## Data shown
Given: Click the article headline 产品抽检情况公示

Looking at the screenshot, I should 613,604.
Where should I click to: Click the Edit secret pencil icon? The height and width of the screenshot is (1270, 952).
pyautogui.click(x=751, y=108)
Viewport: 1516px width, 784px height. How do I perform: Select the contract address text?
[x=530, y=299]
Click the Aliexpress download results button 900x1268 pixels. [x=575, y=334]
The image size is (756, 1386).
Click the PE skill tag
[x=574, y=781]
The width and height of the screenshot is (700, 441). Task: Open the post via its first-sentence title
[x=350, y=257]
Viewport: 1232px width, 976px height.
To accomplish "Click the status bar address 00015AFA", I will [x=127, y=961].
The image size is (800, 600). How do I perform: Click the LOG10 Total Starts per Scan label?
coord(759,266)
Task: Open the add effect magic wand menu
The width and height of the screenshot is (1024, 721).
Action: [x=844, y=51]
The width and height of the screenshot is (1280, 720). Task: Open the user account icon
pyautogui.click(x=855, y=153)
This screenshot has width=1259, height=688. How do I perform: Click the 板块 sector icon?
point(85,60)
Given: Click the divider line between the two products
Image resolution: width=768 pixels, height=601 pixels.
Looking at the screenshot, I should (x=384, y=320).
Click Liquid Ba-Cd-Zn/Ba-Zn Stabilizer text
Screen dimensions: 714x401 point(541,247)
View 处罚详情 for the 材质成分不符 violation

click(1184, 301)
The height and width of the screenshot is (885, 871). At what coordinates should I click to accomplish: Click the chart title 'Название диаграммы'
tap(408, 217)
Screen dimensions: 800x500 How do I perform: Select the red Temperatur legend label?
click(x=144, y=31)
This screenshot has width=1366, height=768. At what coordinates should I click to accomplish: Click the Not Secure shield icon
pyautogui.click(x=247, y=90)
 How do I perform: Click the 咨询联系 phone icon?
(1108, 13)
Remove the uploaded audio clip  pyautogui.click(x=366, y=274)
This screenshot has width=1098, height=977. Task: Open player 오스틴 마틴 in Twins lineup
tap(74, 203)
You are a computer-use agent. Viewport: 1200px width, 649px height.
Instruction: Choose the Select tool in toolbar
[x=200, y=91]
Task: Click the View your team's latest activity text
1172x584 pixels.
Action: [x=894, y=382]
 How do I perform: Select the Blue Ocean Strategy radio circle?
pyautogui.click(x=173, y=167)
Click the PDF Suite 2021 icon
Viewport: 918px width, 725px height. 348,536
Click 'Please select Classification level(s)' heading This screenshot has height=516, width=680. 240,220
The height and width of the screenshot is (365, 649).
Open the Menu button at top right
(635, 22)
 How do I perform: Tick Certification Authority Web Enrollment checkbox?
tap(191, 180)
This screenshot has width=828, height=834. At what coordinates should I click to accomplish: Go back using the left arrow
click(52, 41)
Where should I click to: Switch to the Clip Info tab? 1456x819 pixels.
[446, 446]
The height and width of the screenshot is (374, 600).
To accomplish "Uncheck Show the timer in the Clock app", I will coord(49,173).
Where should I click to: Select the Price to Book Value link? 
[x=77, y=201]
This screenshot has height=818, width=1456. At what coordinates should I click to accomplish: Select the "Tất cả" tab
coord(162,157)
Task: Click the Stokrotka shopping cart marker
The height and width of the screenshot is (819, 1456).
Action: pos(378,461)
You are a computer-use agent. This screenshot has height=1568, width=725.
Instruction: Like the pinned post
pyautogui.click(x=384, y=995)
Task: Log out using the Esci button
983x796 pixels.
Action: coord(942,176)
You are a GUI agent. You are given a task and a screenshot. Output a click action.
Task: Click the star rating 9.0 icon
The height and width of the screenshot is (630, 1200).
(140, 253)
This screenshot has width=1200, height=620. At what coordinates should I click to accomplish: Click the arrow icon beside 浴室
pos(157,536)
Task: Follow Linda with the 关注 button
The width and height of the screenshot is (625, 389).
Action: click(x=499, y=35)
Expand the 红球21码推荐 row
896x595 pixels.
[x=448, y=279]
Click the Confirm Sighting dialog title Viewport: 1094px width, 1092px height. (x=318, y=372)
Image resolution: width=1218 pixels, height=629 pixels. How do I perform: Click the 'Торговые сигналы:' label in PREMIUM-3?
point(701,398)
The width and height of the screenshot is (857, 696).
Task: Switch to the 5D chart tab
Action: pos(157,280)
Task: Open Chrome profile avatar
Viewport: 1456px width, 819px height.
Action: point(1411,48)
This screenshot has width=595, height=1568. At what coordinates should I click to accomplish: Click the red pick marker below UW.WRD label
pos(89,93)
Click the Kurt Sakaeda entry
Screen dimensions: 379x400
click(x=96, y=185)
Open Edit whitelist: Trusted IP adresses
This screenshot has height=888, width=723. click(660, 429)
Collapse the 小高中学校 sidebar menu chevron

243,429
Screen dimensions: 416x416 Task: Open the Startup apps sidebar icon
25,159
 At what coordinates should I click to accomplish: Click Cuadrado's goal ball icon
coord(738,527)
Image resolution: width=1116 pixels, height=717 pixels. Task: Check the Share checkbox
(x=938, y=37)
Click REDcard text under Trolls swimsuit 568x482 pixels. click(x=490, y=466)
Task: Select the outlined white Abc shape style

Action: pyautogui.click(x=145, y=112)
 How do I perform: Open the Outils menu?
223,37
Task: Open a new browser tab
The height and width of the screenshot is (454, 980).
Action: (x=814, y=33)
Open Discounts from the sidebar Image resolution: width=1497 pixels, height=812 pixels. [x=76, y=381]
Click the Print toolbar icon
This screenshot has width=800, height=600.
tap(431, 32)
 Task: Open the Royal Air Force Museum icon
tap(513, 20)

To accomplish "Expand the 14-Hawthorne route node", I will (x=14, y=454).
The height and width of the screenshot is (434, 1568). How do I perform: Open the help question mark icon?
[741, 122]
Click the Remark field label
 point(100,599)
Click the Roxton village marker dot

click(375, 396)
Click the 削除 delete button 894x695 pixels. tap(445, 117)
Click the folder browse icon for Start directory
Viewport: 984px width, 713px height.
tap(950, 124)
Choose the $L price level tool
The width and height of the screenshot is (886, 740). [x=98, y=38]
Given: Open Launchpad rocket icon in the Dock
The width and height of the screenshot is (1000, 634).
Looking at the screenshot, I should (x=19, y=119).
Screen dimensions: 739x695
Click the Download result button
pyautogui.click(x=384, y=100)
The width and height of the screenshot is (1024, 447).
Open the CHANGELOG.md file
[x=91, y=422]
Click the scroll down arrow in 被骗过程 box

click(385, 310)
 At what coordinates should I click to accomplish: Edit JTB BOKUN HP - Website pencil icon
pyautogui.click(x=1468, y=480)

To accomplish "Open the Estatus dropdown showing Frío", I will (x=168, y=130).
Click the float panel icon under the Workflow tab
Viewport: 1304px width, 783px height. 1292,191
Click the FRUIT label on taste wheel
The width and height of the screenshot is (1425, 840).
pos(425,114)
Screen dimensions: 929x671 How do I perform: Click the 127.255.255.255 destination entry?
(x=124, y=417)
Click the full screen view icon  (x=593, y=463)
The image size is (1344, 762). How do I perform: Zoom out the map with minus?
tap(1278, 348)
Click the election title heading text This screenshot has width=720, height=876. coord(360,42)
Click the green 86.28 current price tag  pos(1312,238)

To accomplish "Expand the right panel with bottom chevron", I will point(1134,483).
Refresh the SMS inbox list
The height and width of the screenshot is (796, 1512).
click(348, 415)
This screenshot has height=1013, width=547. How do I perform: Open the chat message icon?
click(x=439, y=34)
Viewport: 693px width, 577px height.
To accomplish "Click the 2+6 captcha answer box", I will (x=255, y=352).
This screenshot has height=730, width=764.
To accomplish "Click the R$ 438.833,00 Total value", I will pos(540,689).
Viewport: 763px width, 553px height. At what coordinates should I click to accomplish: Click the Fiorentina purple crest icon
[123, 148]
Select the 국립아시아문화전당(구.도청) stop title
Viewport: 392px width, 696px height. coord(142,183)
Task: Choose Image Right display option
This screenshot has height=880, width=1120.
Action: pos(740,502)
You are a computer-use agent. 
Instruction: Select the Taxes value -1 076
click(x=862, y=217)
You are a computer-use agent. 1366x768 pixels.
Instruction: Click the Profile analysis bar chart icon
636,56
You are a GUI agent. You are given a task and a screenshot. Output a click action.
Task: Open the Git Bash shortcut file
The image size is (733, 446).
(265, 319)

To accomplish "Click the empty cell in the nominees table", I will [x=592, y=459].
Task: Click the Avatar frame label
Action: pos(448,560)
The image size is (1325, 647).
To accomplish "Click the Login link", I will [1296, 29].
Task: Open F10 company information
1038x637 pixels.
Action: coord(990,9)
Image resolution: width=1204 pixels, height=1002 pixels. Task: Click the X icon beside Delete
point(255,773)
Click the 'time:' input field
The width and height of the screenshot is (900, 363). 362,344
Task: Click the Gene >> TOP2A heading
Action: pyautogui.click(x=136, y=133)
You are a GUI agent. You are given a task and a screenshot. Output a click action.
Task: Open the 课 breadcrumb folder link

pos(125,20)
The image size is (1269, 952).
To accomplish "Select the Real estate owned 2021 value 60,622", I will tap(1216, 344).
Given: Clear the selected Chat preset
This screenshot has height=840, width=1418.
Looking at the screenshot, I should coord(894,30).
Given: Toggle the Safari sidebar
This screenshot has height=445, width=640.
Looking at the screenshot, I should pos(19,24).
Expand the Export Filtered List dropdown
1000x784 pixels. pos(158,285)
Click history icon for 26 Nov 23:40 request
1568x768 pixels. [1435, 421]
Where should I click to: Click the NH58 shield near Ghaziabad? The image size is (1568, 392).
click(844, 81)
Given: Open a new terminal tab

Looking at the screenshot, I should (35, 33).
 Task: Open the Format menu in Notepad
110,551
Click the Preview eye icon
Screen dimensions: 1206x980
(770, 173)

## To do
From the line holding "This screenshot has width=1098, height=977." to the line holding "Task: Click the View", inclusive, restate each line above exactly as written.

## Response for this exercise
This screenshot has width=1098, height=977. Task: Open player 오스틴 마틴 in Twins lineup
tap(74, 203)
You are a computer-use agent. Viewport: 1200px width, 649px height.
Instruction: Choose the Select tool in toolbar
[x=200, y=91]
Task: Click the View your team's latest activity text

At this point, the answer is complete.